While an employee may quit for good cause when an employer substantially changes the conditions of employment, there is no good cause to quit when there is no appreciable difference between the employee's old and new positions. Bestler v. Travel Co., 398 N.W.2d 611, 613-14 (Minn. App. 1986) (recognizing that claimants have right to reject positions requiring substantially less skill than they possess but no similar right where claimant is transferred to an equivalent position that requires the same skills) (citation omitted); Zepp, 272 N.W.2d at 263 (finding substantial change where employee's work load more than doubled). Moreover, irreconcilable differences, dissatisfaction or frustration with working conditions do not constitute good cause to quit. Portz v. Pipestone Skelgas, 397 N.W.2d 12, 14 (Minn. App. 1986).

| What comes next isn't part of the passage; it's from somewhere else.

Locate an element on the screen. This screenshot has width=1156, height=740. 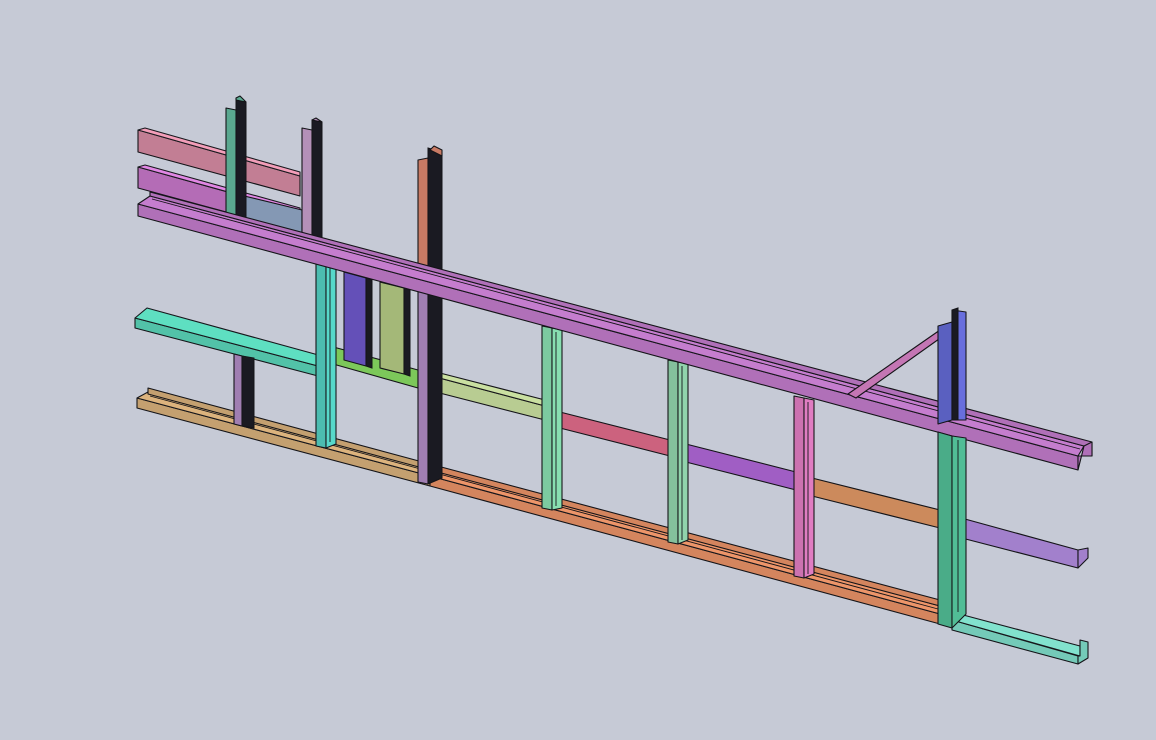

The commissioner's representative found that relator's previous position involved "inspector-type duties as well as training and repair work." The record shows that in her former position as a quality technician, relator calibrated equipment; conducted audits; did repairs and reworks; maintained statistical control logs; trained new employees; and performed inspection work 10 to 15% of the time. In comparison, relator's new position would have involved sharing the quality technician's responsibilities with other inspectors. Consequently, relator would have spent more of her time doing inspection work.
Noting that there was no decrease in relator's compensation, the commissioner's representative concluded that relator's new position as an on-line inspector "was a suitable position and was entirely compatible with the claimant's skills and expertise." The commissioner's representative also found that the proposed changes in relator's job "were initiated in connection with production changes." Because these findings are reasonably supported by the evidence and are not effectively challenged on appeal, the commissioner's representative properly determined that relator is disqualified from receiving reemployment insurance benefits.
 Relator states that she intends to pursue her discrimination complaints in another forum.